And, finally, what did you learn from making the film that you have taken to other projects?

RYAN: This was my first feature, so the knowledge I took from it was invaluable. I think you learn more from your failures than your successes. It's the sense of a missed opportunity in a scene that inspires you to do better next time.

I haven't had a chance to work on any other projects yet, but I'm developing something now that I'm pretty excited about.
 

Thursday, September 20, 2012

Darren Flaxstone and Christian Martin on “Buffering”


What was your filmmaking background before making Buffering?

DARREN: I’ve spent the past 20 years or so as a freelance film editor working on a huge variety of projects, to date near on 200 documentaries, many for the BBC, Nat Geo and Discovery Channel. There were a couple of award winning short film dramas along the way as both writer and director as well as our previous feature films, Shank and Release.

CHRISTIAN: I’ve had an eclectic career to date –and to try and give you a potted history – I started out on the usual path as runner many years ago and then moving into post production coordinating projects for Miramax and New Line that were posting in the UK.

From there I moved into development and production, starting out as assistant producer on Bent with Ian McKellen and Clive Owen.  After the film was delivered MGM (who acquired the film for the US) wanted a pop video with Mick Jagger (who starred in the film) and some additional promotional films and paid me handsomely to put it together. I used the fee to start my own production company and went to work for a film financier (Graham Bradstreet) who taught me a huge amount and financed a film for me called Fever written and directed by Alex Winter.

I promptly moved to New York to produce the film. It got selected for the Director’s Fortnight in Cannes and Alex and I went straight into development on another project called Acts of Charity written by Chips Hardy (Tom Hardy’s dad) which Alliance Atlantis picked up to finance and distribute. For various reasons the film folded partly as a consequence of studio re-structuring its finances after the financial turmoil and world uncertainty following the tragedy of 9/11.

Re-grouping I sold my production company along with my development slate and I set up a distribution company specializing in arthouse/world and gay cinema and became a company Director of another UK distributor (Peccadillo Pictures) and remodeled their business plan for them. I’m very proud that my expertise has seen them become one of the most successful specialized distributors in the UK.

Whilst distribution can be rewarding, it’s difficult sometimes to acquire a title after all the creative work has been done and really act as a sales person for someone else’s work. So I had to scratch the itch to express my own ideas and produce them for myself. I moved from London and took some time out to write.

Having moved to Bristol, I reconnected with Darren (who I’d known from film school days) and showed him my outline for Shank. Darren expressed an interest in writing it with me and so a script and project was born. This was our first low budget venture and all my past experience served to get this film made and sold internationally. It caused quite a stir and played in over 80 festivals across 120 cities worldwide. It’s success lead to Release followed by Buffering.

Where did the idea come from and what was the writing process like? 

DARREN: The idea was to make something significantly more lighthearted than our aforementioned previous films.
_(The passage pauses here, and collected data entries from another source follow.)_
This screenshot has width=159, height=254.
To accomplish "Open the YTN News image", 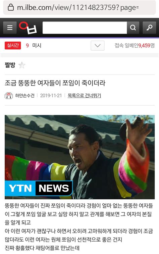I will click(80, 157).
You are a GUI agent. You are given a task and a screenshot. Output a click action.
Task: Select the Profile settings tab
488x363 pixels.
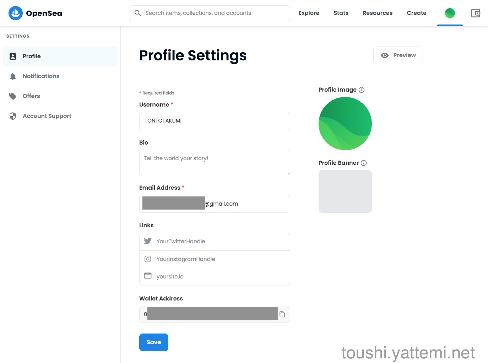click(32, 56)
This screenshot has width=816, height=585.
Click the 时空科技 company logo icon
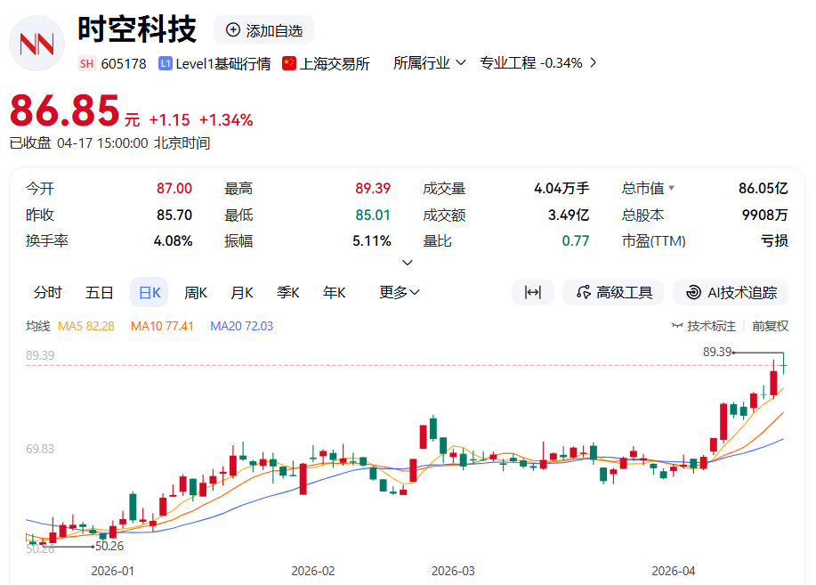[36, 43]
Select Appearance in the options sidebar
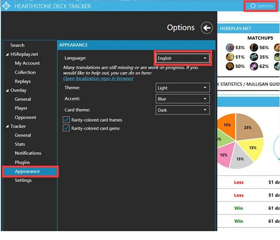 coord(27,171)
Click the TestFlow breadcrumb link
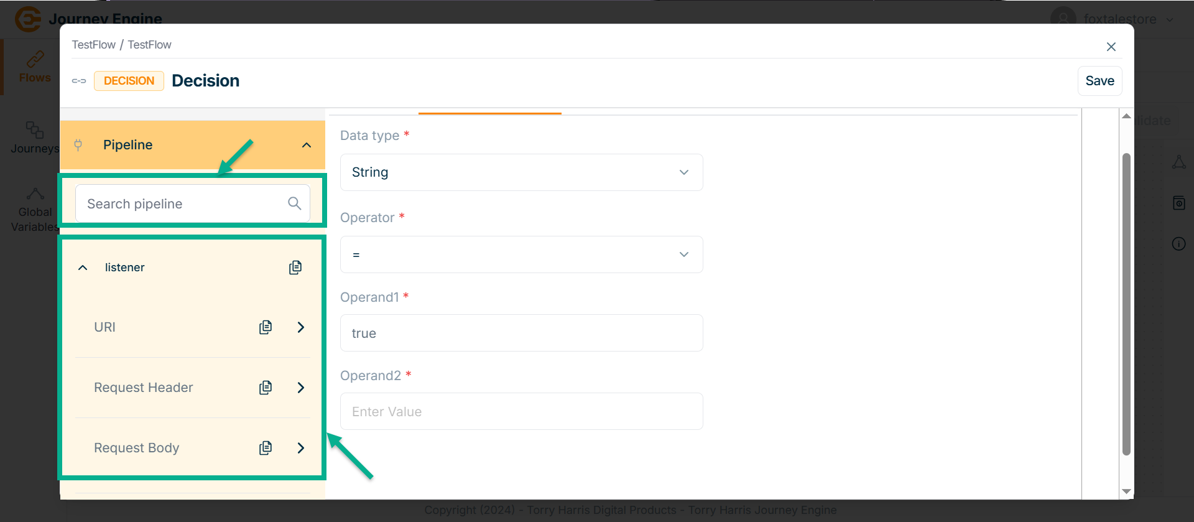1194x522 pixels. (x=93, y=45)
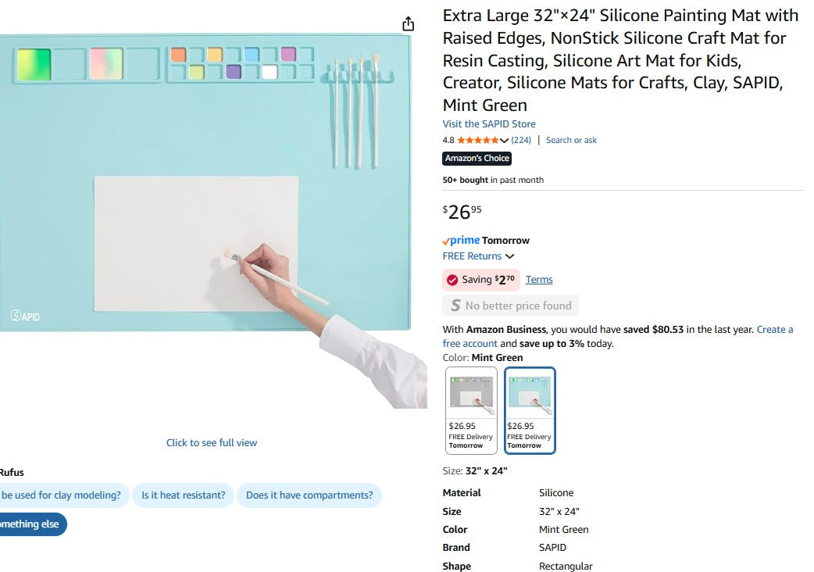Expand the rating dropdown chevron
The height and width of the screenshot is (572, 814).
point(504,141)
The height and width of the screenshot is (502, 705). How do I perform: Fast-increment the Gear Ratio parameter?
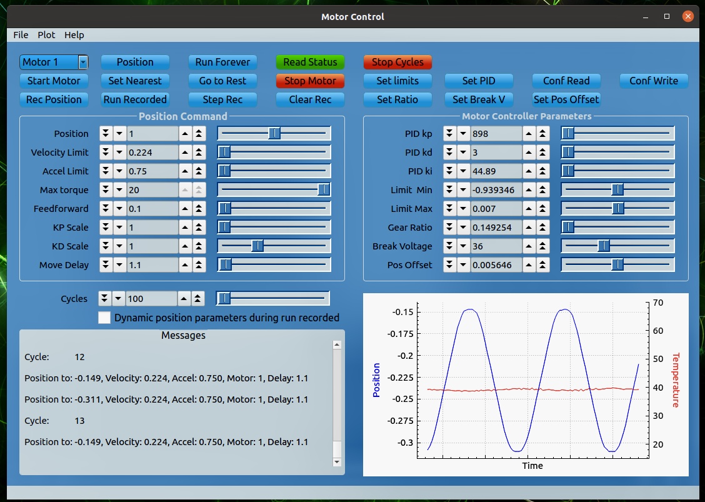click(543, 227)
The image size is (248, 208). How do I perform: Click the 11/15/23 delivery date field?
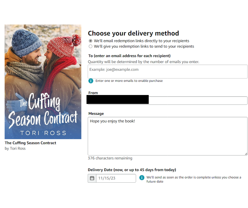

I’d read somewhere that our home city of Bristol was the UK porn filmmaking capitol, (as well as a world center for wildlife documentaries!), with many people setting up ‘studios’ in their own homes. So the basic premise sprang from there really. We were also intrigued by the idea of a gay couple living in suburbia, (as many of us do of course…), and not having the usual dramatic hurdles as coming of age and homophobia to deal with.

The writing process was actually very quick, a few months really. After mapping out the basic plot together, I’d bash out a first few drafts of the script and between the two of us it would evolve from there really.
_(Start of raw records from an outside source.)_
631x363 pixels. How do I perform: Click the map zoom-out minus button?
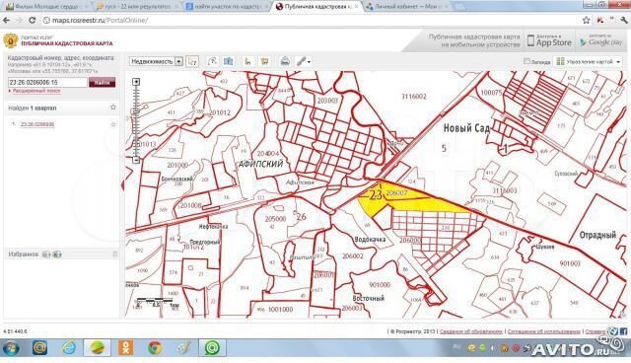point(136,160)

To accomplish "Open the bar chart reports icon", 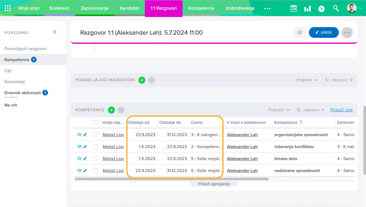I will coord(307,9).
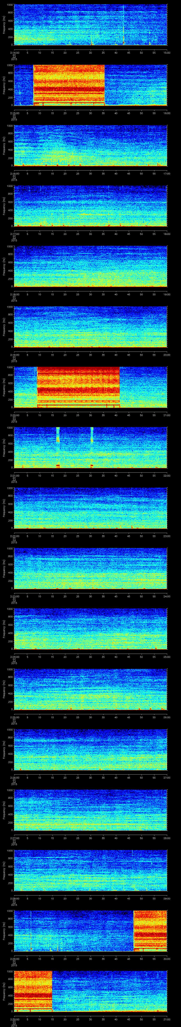Click the 2:14:00 start time label

(x=14, y=53)
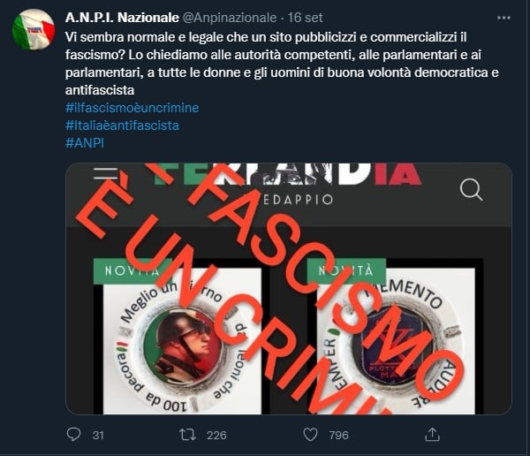Click the reply speech bubble icon

pyautogui.click(x=73, y=435)
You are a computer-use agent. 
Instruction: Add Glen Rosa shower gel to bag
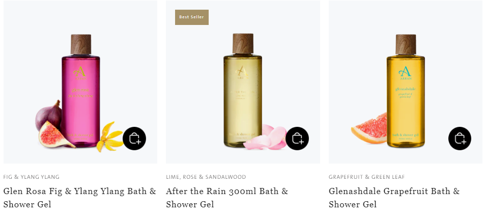(134, 139)
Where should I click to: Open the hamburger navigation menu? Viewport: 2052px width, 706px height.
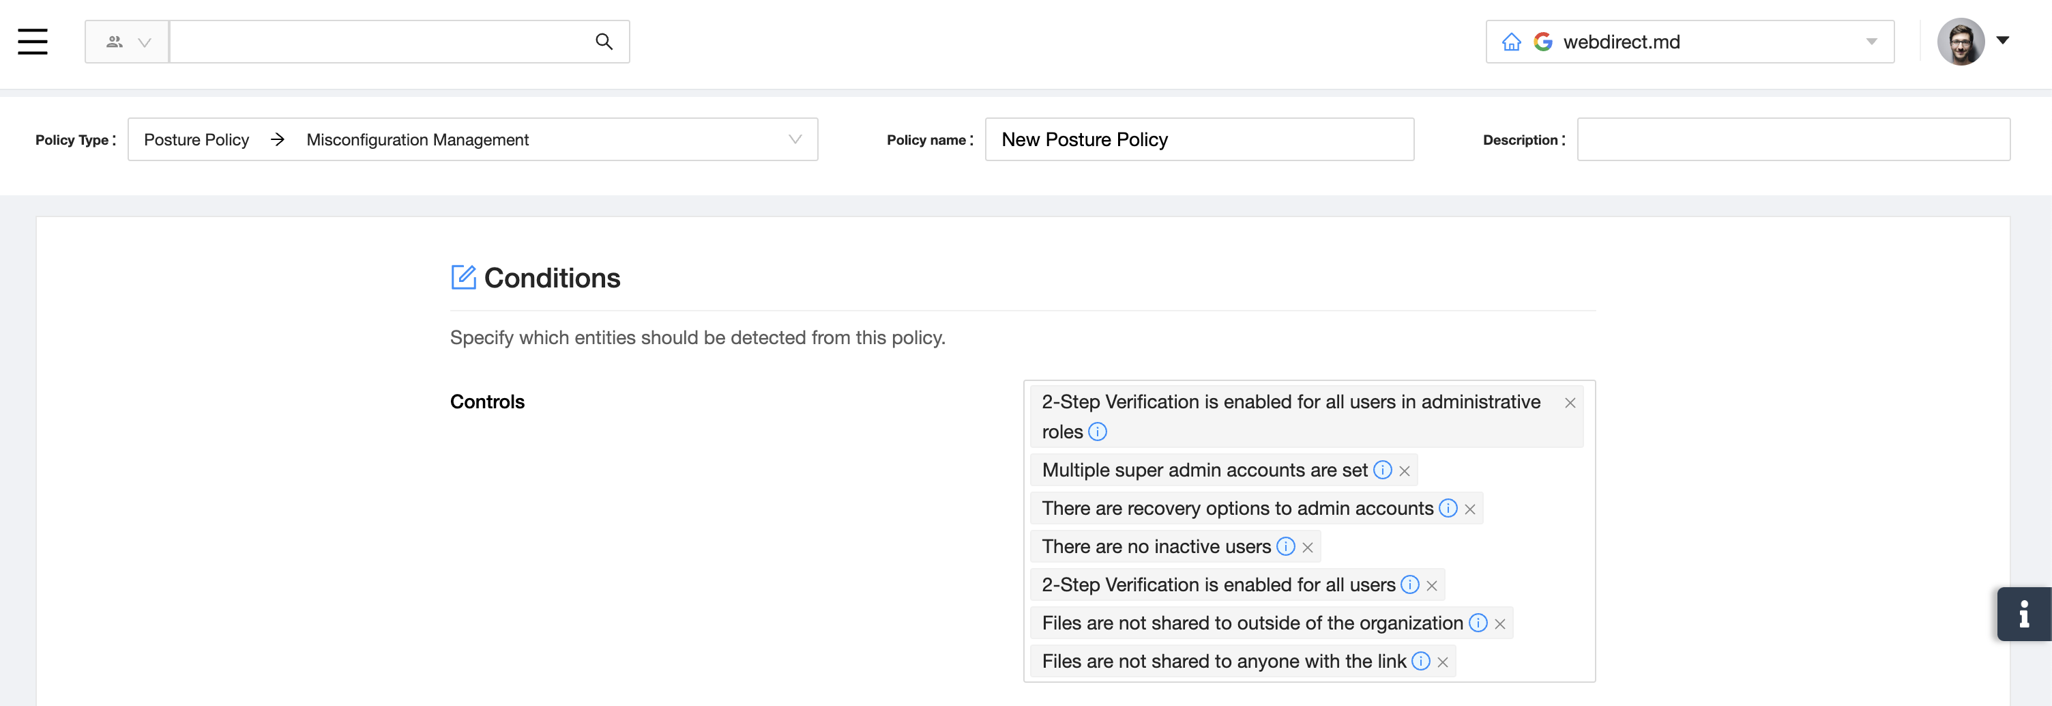(33, 41)
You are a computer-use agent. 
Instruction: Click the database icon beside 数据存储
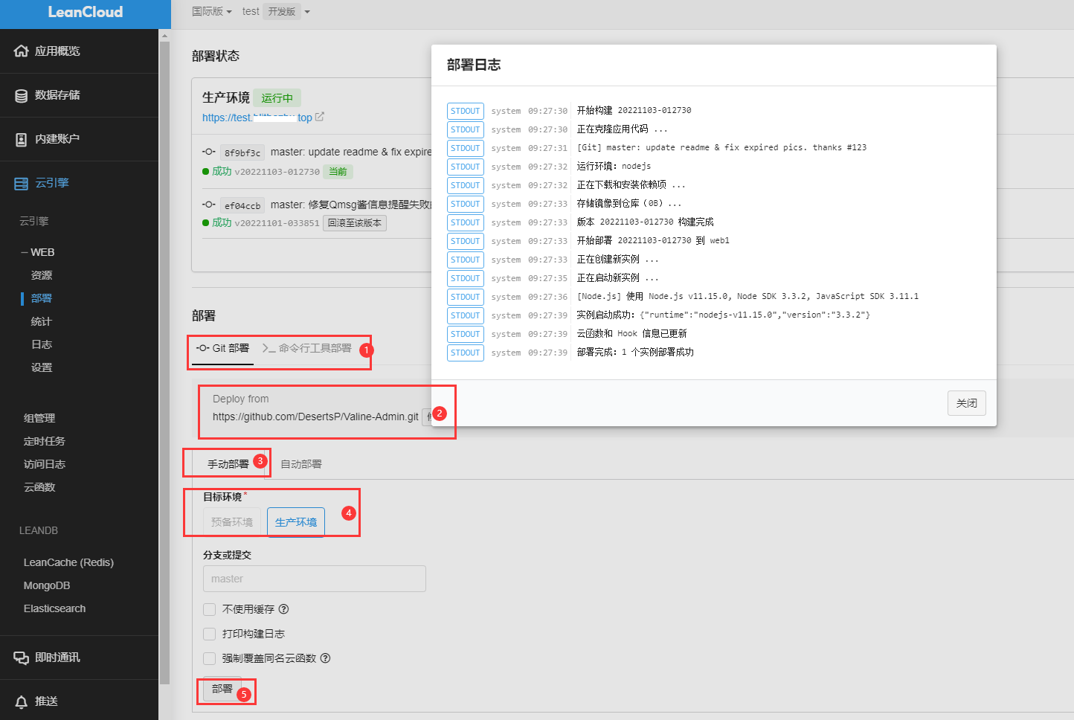[21, 96]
CHRISTIAN: We were looking for something that was a lighter subject to work on and Darren told me about this brothel in Prague that allowed men to have sex with any women in the premises for free on the understanding that the sex sessions were filmed and all rights signed away to the brothel to sell on line as porn.  We then started to formulate an idea around that with a gay bent.

From that we started to look into a quite dramatic treatment for the subject, which was not the original intention.  I then hit upon the idea of whittling it down to a loving couple who were in dire financial straits who had to turn to selling self made porn to make a living – add into that mix that one of them doesn’t know that the other is filming their sex sessions and a plot is born.

The whole global credit crunch was in full flow at this point and hitting everyone and that in-of-itself is a very serious subject but we wanted to go more humourous with the subject – in the end we think we’ve ended up with somewhere in between – a dramedy of sorts. 


 How did you two divide up the directing responsibilities?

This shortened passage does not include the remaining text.